I also came to a realisation, or epiphany, if you will. If you are prone to the PLOM (Poor Little Old Me) syndrome, you may find yourself whining: ‘Oh life is sooo hard, I am sooo tired: pass me a drink to get me through this Godforsaken winter.’ When I had this notion in my head, I often felt listless and rubbish. It was the mind-set which had to change; then I addressed the habits which allowed me to indulge it. (Forgive me if I sound preachy but I’m directing this entirely at my own behaviour patterns.)
I’ve started being a bit tough with myself if I find my thoughts going down these particular avenues of doom. ‘SWB,’ I say firmly: ‘Are you currently residing in a refugee camp in Calais?’ No. You are stuck in a traffic jam on the Boucher Road. Your kids will be late for swimming. Big deal.
Or: ‘Are you a Rohingya Muslim who’s been driven from their home?’ No. You’re in good health with a lovely family.
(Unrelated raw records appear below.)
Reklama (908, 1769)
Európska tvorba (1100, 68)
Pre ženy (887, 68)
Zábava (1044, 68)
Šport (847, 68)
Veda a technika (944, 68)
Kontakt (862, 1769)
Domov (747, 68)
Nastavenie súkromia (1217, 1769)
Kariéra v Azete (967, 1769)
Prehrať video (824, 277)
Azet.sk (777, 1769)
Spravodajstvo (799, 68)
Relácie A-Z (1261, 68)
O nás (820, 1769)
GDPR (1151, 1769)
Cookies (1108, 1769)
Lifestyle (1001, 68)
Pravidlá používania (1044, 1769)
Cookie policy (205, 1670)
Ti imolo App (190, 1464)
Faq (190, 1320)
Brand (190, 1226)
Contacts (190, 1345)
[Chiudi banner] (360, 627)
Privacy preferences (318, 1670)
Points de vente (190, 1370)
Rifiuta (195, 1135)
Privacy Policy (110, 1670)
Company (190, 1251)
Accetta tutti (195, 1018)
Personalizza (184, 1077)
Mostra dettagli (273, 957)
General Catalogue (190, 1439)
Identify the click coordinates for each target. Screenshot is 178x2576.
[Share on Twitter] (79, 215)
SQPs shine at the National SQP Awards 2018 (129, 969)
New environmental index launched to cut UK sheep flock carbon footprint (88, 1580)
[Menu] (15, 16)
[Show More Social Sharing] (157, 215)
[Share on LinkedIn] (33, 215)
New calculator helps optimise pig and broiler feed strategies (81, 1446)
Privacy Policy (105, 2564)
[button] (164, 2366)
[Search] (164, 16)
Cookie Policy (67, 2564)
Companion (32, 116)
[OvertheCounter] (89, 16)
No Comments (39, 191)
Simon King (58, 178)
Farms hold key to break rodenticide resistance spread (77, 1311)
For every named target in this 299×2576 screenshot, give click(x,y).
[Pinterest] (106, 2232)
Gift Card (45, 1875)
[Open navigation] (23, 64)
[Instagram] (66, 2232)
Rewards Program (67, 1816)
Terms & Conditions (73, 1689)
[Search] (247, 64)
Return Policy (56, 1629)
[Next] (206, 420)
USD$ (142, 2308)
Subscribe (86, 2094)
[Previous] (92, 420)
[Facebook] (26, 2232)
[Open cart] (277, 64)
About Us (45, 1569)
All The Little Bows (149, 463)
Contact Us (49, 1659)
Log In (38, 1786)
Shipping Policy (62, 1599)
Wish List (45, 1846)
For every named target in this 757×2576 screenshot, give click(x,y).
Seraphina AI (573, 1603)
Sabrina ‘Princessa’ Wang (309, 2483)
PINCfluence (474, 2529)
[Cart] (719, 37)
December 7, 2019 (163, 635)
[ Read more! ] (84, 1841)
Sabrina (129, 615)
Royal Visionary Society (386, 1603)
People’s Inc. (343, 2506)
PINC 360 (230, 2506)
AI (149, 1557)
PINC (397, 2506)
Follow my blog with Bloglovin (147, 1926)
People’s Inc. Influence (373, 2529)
Now make a donation via Concern and while you’re at it, have a side order of perspective with your latte.
Tough love is easier when you’re treating your body with respect. We’ve both been reading more, practising yoga and as a result, sleeping better. We’ve made fewer forays out to dine at the weekends where it would be hard to resist a glass of chilled white loveliness. (We are stony broke, so this was somewhat forced upon us.) Instead, we’ve eaten steaming bowls of curry with candles lit and the wood-burner going to create ambiance, in front of BBC 4’s Spiral. (I can’t say the severed heads in the current series do much for my appetite but it’s one hell of a show nevertheless.)
I’m training in preparation for The Roe Valley triathlon in May, and I know it’s probably psychological but I already feel leaner. And in my head I feel better: less introspective and A LOT more patient. I can be narky enough without having a hangover to boot, and I have a low tolerance for alcohol these days. (You can read some of my advice on how to manage children and hangovers here.)
I wonder if any of these positive vibes come from what Helen Foster suggests in her book Quit Alcohol (For a Month). The feeling of wellbeing when you have completed a challenge is, she says, because ‘success begets success when it comes to making change, do one thing and you become more confident in your ability to change a second.’ I can definitely relate to this.
LSB and I are planning a meal out in February to celebrate his birthday and our completion of our month of sobriety. I’m looking forward to a glass of Malbec, but I’ll cap it at two. I’m starting to like this fresher version of me. I might try and keep her around a bit longer.